E você sabe que eu cuidei dele esse tempo todo, com o meu mais verdadeiro amor, e que vou continuar cuidando. Não foi só porque você me pediu isso ontem, mas é porque eu amo muito o Zé.

Quase cinco anos se passaram e eu digo sempre que você tinha mesmo que ter entrado na minha vida. Haviam tantas lições a serem aprendidas...

E eu, como aluna devota, suguei o que pude para me tornar uma pessoa um pouquinho melhor. Aliás, é incrível como a dor nos transforma!

A cada cirurgia, quimioterapia, radioterapia, idas ao médico, exames de sangue, eu sofria um pouquinho. Calada, é claro. Afinal, nessas horas o que eu poderia falar? Porém eu tenho certeza de que você via isso em meus olhos e entendia minha falta de jeito. Também acho engraçado o fato de ter te dado tanto amor, carinho, respeito, assim, tão fácil.

Que é sabido que eu sou solícita, emotiva, mantegona, isso não é segredo para ninguém. Mas, pense: você não era minha parente, ou mãe, ou tia, ou irmã. Você era minha sogra! E por mais que em muitos momentos algumas de nossas diferenças tenham se acentuado, ou sobressaído, digo que você foi a minha grande lição.

Nesse tempo todo nunca quis ganhar nada além da sua afeição, mas através de você conquistei muitas coisas. E entre elas eu listo o Zé, além da fé, da resignação (ou seria resiliência?), e principalmente minha mãe.

É... Precisei topar com você para encontrar minha mãe. E eu te agradeço muito.

Por isso, hoje tenho certeza de que colei grau e fui admitida para uma nova fase.

Vem aí um tempo novo, com novos cuidados, novos desafios.

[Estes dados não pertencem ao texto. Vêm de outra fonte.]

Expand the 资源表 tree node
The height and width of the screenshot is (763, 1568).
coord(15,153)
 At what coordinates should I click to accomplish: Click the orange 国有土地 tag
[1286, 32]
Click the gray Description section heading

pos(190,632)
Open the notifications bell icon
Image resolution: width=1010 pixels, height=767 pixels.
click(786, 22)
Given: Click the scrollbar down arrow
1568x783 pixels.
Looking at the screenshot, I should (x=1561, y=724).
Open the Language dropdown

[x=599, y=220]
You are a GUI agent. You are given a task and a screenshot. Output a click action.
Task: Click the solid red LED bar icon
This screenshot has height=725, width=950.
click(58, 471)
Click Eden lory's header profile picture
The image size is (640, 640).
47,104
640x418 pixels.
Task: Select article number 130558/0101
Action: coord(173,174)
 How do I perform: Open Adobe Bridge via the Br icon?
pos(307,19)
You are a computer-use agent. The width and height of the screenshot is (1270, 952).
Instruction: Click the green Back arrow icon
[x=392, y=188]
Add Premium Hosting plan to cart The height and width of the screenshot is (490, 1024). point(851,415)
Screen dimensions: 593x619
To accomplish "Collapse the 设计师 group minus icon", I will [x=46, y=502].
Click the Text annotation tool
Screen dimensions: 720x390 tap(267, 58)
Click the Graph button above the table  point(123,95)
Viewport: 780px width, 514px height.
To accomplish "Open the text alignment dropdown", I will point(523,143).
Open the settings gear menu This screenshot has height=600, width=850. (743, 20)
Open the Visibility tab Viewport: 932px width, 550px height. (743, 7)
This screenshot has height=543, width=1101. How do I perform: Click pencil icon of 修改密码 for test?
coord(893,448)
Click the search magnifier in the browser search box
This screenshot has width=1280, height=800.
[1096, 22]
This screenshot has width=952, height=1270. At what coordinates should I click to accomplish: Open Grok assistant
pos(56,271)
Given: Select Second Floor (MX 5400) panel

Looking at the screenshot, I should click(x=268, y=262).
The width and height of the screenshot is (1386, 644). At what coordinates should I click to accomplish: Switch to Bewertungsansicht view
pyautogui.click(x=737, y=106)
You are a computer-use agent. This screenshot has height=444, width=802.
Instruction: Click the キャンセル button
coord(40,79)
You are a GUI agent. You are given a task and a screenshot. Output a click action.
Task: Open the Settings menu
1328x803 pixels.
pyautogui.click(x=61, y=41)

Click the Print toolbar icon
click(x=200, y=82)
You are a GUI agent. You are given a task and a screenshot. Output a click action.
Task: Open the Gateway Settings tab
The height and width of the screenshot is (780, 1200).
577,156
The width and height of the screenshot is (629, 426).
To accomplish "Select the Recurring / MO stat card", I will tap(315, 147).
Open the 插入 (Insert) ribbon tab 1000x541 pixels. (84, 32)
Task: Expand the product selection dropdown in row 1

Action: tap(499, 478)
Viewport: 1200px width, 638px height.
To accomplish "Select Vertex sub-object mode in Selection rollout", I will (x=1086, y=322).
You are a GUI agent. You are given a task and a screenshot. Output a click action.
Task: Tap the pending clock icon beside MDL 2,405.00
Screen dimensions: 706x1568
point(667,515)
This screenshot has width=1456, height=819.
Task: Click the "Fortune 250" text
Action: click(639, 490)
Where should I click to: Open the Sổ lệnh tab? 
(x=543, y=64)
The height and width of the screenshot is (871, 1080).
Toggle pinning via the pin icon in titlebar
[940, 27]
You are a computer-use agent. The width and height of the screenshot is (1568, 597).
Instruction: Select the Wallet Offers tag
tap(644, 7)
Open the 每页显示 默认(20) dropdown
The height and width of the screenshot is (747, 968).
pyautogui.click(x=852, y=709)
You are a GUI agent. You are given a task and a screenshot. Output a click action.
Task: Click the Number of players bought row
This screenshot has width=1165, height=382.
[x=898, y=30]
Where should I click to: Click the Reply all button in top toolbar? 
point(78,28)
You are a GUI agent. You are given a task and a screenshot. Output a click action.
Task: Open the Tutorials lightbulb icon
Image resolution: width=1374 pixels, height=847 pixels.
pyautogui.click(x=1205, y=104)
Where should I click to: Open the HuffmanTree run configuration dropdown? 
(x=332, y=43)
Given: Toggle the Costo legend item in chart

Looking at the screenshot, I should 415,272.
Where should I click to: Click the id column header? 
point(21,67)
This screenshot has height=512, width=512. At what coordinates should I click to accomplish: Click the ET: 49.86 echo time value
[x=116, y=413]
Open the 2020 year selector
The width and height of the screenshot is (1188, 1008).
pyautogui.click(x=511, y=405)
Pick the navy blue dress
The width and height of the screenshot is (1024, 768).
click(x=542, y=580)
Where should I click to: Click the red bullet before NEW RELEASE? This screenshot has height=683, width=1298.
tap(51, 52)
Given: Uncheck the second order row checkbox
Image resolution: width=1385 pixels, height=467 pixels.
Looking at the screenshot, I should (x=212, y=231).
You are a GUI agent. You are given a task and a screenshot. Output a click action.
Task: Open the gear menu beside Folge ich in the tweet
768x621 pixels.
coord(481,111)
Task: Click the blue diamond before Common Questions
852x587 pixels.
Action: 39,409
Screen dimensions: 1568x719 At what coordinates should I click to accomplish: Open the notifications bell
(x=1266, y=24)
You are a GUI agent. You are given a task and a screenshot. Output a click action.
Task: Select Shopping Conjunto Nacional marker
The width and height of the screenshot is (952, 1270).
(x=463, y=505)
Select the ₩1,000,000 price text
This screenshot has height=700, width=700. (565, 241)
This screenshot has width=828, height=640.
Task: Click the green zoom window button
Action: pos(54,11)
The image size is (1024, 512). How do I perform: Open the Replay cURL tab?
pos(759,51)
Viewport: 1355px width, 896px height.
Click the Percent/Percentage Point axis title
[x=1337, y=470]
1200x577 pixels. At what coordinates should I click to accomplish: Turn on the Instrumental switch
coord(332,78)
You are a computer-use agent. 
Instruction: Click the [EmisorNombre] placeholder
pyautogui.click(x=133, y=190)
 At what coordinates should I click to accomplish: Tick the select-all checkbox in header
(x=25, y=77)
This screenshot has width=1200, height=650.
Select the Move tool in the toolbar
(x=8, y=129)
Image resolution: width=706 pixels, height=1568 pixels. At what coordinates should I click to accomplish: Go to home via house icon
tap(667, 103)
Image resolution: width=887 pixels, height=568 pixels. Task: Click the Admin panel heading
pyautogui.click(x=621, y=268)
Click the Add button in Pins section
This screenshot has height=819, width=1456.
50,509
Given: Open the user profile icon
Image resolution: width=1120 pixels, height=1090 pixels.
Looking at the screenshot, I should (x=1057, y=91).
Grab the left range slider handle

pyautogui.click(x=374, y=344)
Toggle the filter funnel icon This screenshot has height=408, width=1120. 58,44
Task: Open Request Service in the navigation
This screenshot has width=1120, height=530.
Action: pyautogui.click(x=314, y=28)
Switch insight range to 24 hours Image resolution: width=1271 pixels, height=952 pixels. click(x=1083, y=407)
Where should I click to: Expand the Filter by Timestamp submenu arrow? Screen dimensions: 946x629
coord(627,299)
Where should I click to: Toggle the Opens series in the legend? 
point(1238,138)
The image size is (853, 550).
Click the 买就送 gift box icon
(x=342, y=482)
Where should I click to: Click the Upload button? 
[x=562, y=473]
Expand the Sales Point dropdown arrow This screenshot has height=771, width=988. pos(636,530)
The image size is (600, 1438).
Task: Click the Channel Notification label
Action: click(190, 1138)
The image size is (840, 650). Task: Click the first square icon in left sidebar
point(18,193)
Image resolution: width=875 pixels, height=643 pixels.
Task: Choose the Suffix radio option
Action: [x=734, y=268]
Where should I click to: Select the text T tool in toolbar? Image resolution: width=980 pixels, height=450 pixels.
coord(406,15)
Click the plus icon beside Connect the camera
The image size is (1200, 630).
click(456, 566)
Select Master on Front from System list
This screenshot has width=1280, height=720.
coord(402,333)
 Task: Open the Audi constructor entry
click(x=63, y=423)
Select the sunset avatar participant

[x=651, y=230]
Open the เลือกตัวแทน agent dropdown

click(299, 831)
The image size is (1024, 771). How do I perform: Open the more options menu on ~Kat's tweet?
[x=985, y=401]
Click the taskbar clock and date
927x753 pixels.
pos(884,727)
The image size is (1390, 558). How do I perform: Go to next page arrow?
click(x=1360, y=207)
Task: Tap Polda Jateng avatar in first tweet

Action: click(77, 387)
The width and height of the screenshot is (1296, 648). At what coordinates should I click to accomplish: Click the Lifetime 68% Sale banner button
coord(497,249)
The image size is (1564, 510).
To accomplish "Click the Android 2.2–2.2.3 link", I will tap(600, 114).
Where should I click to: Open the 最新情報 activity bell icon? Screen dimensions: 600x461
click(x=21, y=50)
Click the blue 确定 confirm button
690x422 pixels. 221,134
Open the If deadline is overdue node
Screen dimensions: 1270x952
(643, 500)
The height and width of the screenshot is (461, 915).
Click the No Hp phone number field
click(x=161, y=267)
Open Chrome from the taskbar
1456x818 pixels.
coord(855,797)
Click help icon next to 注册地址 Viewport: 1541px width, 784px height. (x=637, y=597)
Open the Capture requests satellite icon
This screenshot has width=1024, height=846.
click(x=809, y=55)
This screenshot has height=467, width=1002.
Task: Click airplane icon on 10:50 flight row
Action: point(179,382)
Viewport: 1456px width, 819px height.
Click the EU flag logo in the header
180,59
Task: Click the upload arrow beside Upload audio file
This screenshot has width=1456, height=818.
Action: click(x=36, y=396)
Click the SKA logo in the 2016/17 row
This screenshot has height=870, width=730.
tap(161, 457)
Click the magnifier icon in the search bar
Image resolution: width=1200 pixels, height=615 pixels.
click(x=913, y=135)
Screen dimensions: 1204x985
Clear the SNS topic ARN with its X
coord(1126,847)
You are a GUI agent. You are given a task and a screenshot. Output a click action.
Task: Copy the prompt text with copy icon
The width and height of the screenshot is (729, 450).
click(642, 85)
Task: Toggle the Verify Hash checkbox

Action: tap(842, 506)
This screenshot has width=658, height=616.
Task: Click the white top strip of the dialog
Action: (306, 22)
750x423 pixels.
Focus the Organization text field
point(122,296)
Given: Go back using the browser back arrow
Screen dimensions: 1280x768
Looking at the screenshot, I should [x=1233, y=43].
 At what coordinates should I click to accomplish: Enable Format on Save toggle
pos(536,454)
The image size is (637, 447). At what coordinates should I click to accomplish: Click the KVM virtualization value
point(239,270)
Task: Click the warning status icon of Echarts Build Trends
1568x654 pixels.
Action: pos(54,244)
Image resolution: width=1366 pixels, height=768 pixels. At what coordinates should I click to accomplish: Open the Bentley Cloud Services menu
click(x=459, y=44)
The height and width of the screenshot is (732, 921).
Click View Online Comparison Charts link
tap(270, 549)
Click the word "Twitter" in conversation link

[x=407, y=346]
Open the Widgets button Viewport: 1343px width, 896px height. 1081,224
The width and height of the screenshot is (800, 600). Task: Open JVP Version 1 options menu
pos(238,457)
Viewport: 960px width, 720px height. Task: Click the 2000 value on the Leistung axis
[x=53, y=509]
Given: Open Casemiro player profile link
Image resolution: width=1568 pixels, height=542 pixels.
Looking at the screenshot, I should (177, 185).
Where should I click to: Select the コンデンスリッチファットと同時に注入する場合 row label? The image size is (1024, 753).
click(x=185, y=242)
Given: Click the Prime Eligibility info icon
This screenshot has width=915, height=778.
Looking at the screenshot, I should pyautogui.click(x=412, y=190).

Pena mesmo que não tiramos nenhuma foto só nós duas. Pena também não ter dado tempo de você me ensinar fazer a famosa torta de frango, ou a rabada. Pena você não ter me mostrado como fazer aquele ponto de tricô, com a lã que eu te dei. E olha que você lembrou disso na quinta-feira.

Pelo menos a abóbora apimentada eu aprendi a fazer. E vai ser meu jantar hoje, em homenagem a você.

Ontem você disse que me deixava o Zé como uma missão. Me desculpe, mas eu vou discordar: você me deixou foi uma jóia rara, que o tempo lapidou criteriosamente, e que hoje eu ostento em meu coração.

Leda, vá com Deus. E que os anjos te acolham junto ao Pai.

Que sua vida eterna seja de muita luz, e que a nossa, aqui na Terra, seja mais doce depois da sua passagem.

Saiba que eu vou guardar cada beijo que você soprou pra mim ontem em meu coração. Pra sempre.

Um abraço, com todo o respeito e carinho da sua nora "mais chata",
Andréa

(PS: essa carta é para a minha sogra que faleceu ontem, aos 61 anos, de câncer. E é um agradecimento pelo resgate da minha fé e pela certeza do amor.)